For bespoke find a tailor you like and trust and can work together with. Its an important relationship. You can learn alot about the craft of tailoring from a good one. They can help you develop and refine both your clothing and your sense of style...

I have just started to work with a good bespoke guy and I am learning many nuances that i was oblivious to before. I am coming to realize good tailoring is both a craft and an art. And it sounds like you have the money to find a good tailor to help you on the journey. And I am finding the journey to be quite enjoyable. There is so much in mens fashion to learn about.... Just continue exploring....and find a good tailor!

Tom Ford is good, but a well tailored suit that fits you well is even better! I cannot emphasize enough the importance of good tailoring. A poorly tailored Tom Ford suit can also look like crap, just a very well made stylish piece of crap. Someone had a pic of Tom Hanks in a poorly fitting TF suit and indeed it looked like expensive well made crap.
post #118 of 221
Dunno, his TF suits look pretty freaking good to me. Plus its Tom Ford.
post #119 of 221
As others have said keep the Tom Ford if you like the look. No other RTW I know of offer that kind of aesthetics. I have gone through RTW, MTM and bespoke. The bespoke was good but not amazing enough for the time it takes. I would avoid going to a bespoke tailor and ask for TF style, you will most likely get a disaster. I will always respect the house style with variations to experiment once you have done enough suits with him, not on first try, and not a total deviation.
post #120 of 221
You don't really need any expertise to go and have your first bespoke suit made.
Go to one of the top tailors in London or Italy and just ask for their house cut. Do a little research first to see which house cut appeals to you most.
Really excellent tailors won't let you deviate from their house cut anyway, no matter how much of an iExpert you become.
They'll have all the cloth books to hand and guide you towards an appropriate decision.

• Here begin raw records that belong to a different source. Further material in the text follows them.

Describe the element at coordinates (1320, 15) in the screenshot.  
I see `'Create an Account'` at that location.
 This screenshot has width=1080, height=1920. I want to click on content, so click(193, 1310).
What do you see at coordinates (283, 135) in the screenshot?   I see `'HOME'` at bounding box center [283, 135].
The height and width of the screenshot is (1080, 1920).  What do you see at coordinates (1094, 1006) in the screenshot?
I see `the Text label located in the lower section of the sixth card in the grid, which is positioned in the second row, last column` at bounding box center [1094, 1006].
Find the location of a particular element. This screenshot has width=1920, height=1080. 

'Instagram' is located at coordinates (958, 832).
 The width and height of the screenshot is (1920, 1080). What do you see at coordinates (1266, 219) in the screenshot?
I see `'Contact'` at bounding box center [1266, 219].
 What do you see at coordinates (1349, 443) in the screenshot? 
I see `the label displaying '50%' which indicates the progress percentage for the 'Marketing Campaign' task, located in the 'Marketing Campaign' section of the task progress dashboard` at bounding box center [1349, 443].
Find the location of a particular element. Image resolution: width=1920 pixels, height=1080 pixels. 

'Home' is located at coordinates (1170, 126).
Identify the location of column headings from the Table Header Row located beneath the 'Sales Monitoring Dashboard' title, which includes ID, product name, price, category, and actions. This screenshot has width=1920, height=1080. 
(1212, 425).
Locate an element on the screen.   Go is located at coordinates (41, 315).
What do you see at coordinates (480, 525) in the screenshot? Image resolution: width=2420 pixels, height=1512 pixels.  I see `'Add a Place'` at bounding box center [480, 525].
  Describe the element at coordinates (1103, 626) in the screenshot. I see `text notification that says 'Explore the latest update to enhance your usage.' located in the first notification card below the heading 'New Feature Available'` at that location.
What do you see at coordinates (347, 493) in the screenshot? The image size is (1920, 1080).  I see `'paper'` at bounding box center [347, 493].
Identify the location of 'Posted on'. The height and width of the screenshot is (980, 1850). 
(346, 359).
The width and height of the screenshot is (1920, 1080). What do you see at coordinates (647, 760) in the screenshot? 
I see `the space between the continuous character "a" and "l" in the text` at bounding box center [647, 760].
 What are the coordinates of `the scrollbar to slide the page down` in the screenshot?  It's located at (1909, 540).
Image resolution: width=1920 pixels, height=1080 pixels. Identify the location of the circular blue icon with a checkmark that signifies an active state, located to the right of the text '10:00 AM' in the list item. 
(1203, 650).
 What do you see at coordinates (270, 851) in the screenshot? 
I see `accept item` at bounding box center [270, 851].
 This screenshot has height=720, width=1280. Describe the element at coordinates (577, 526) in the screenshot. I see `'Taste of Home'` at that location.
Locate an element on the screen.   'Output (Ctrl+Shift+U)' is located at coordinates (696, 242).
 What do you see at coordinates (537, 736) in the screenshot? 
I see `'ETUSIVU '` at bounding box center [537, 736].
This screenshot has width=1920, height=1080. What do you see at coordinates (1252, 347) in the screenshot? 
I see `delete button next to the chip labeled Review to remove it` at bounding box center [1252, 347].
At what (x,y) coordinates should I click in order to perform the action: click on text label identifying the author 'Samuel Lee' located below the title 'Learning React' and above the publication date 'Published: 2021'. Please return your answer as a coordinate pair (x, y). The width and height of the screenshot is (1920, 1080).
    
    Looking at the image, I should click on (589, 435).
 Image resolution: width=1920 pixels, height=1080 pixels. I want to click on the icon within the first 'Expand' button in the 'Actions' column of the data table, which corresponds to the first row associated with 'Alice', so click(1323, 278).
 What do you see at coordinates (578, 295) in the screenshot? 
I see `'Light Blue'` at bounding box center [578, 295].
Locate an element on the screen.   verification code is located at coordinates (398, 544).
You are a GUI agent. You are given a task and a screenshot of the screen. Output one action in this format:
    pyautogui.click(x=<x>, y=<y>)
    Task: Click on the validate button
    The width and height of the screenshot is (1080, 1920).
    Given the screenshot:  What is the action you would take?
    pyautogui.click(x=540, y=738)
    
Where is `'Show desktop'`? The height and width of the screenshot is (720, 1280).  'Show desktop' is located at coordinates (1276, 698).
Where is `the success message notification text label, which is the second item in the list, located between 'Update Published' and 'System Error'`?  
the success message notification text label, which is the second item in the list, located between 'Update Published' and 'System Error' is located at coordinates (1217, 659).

They'll also be happy to teach a little about their craft.
If you have money to play with, the best thing to do is go forth and play!



Those people saying "stick to TF if you like TF" are not offering good advice.
If you want to develop tailoring into a real hobby, chances are you're going to fall out of love with TF pretty quickly, since TF doesn't offer bespoke tailoring.
And TF's styling is also quite funky and out of kilter with traditional bespoke tailoring.
So if you have plans on falling in love with bespoke tailoring, then you have no option but to cross TF off your list in the long run.
(Unless of course you have no real interest in tailoring per se -- but rather you're more interested in status-seeking, glamour, and all the rest that is associated with expensive suits.)